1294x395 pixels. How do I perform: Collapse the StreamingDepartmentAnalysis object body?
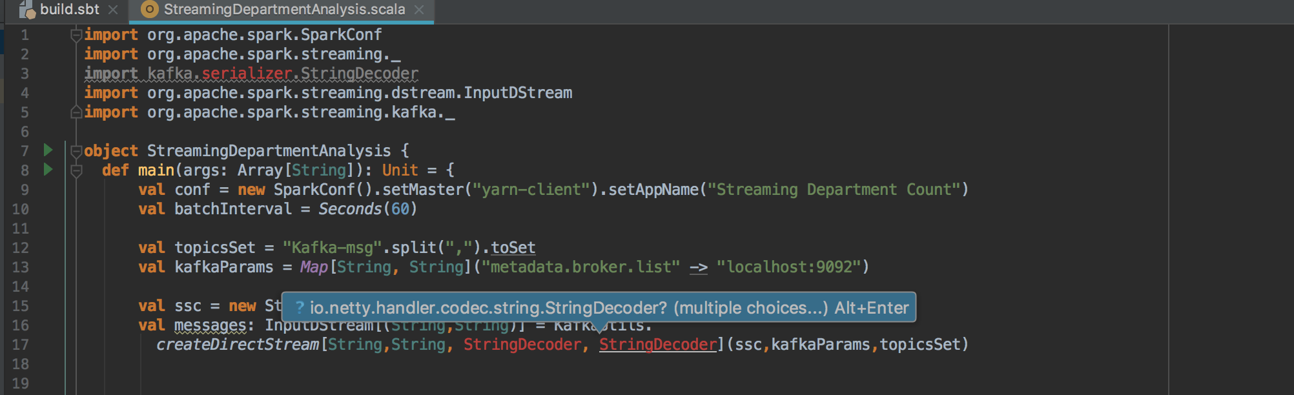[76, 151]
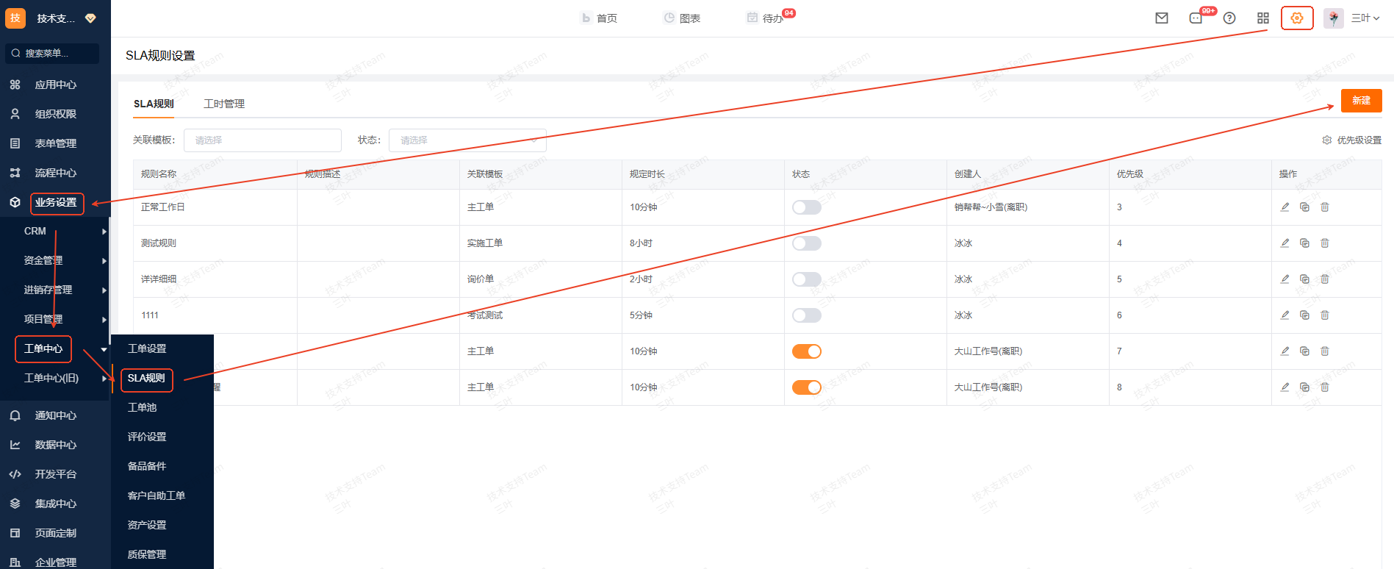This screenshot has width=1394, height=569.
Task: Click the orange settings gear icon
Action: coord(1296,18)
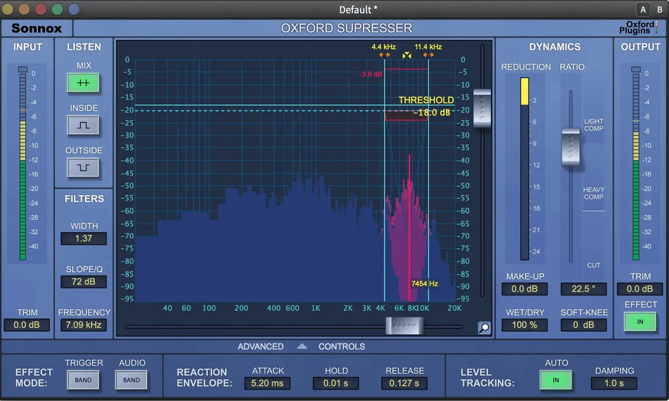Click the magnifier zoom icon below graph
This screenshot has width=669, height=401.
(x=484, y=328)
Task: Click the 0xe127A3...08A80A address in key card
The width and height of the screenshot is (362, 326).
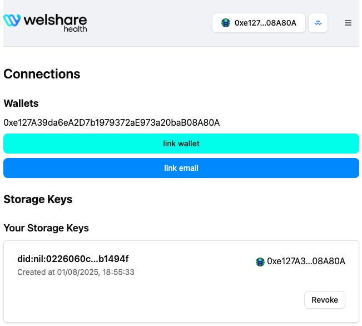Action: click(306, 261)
____
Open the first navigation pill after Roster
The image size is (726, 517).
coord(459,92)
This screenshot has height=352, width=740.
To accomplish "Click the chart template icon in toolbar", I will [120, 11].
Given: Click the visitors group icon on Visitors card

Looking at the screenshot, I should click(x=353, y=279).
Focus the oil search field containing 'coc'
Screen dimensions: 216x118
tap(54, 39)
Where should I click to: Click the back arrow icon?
____
Task prompt
Retype only the lines above between the line with "Focus the oil search field containing 'coc'" and the line with "Where should I", counting those two lines as well, and keep every character as it is.

Task response
Focus the oil search field containing 'coc'
Screen dimensions: 216x118
tap(54, 39)
Where should I click to: Click the back arrow icon?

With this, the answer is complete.